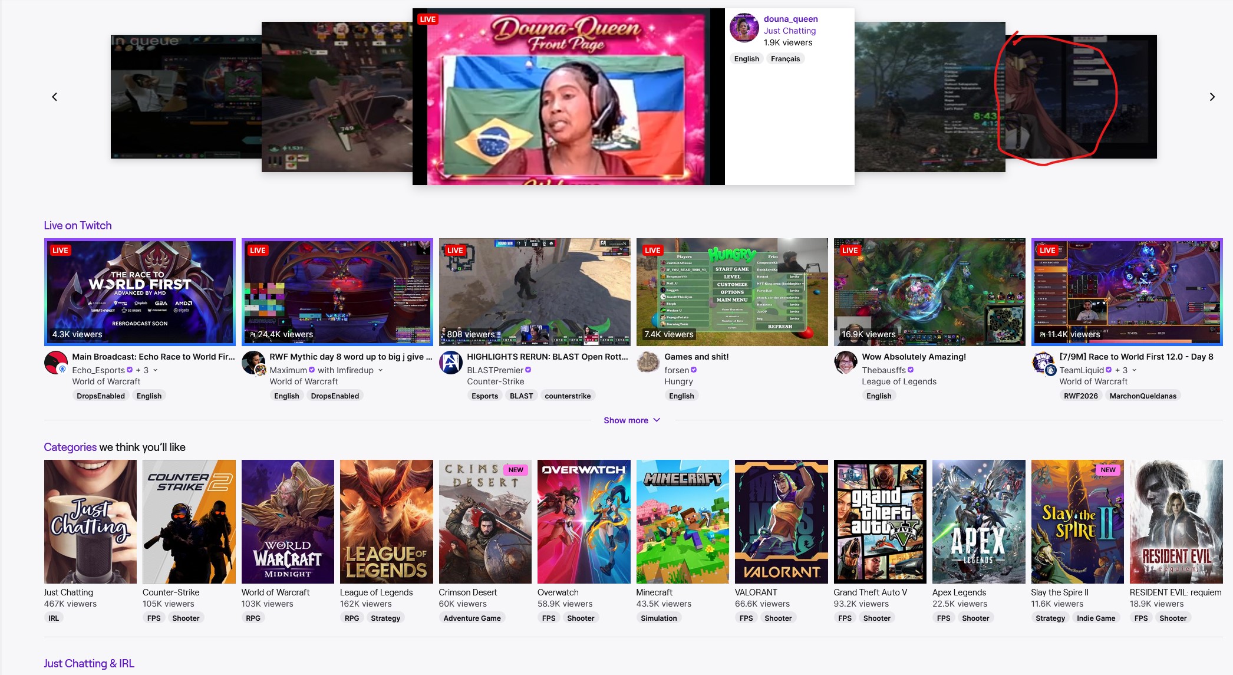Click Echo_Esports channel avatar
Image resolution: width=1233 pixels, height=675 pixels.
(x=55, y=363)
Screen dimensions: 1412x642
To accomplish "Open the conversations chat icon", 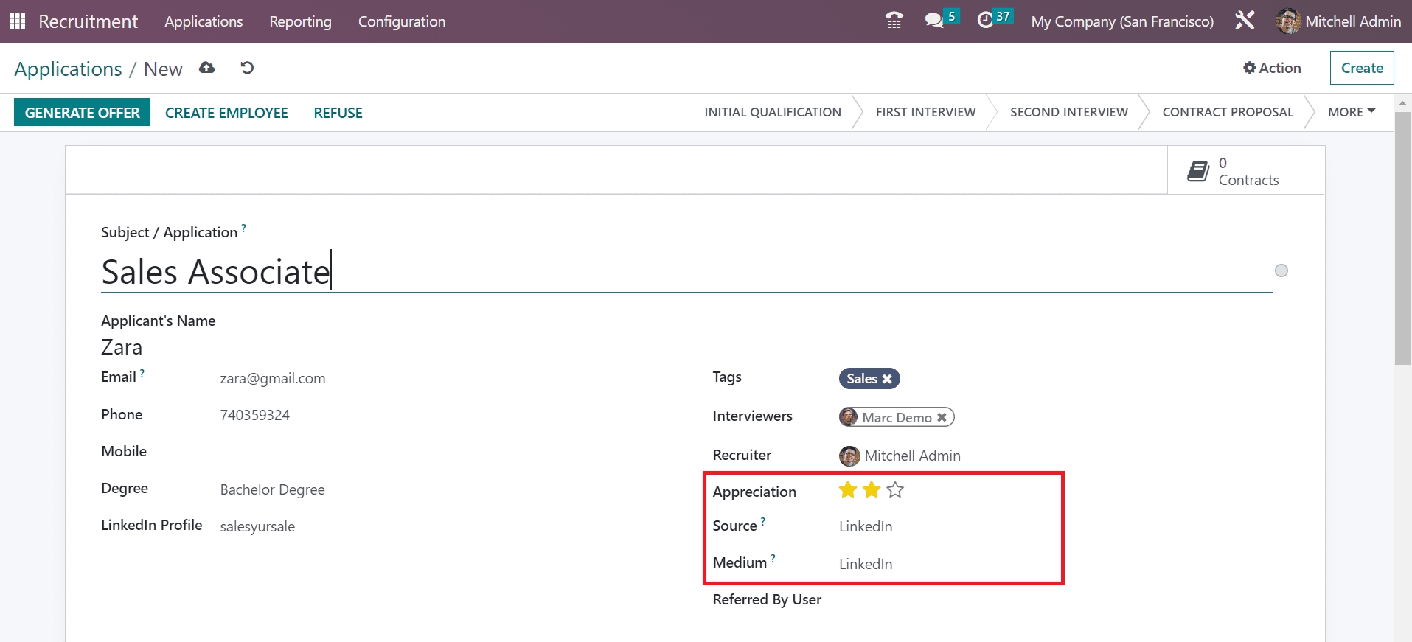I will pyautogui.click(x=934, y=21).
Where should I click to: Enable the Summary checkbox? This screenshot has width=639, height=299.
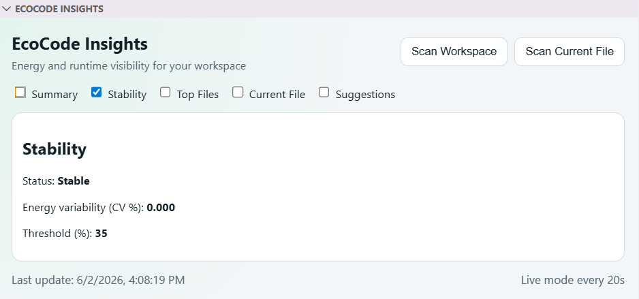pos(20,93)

==

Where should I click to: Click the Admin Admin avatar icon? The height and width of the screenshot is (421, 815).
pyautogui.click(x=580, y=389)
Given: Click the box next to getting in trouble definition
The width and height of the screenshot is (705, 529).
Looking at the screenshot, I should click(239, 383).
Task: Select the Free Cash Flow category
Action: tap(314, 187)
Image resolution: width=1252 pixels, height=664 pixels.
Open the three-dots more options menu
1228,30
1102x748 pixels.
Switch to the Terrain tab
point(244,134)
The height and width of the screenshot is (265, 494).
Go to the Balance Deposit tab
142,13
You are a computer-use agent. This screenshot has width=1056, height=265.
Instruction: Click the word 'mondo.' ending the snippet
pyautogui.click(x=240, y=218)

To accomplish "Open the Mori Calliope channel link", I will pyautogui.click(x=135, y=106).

JOB:
In the records above, number each line from the one containing "You are a computer-use" through the one containing "will pyautogui.click(x=135, y=106).", including both, and skip any blank lines.

SOLUTION BELOW:
1. You are a computer-use agent. This screenshot has width=1056, height=265.
2. Instruction: Click the word 'mondo.' ending the snippet
3. pyautogui.click(x=240, y=218)
4. To accomplish "Open the Mori Calliope channel link", I will pyautogui.click(x=135, y=106).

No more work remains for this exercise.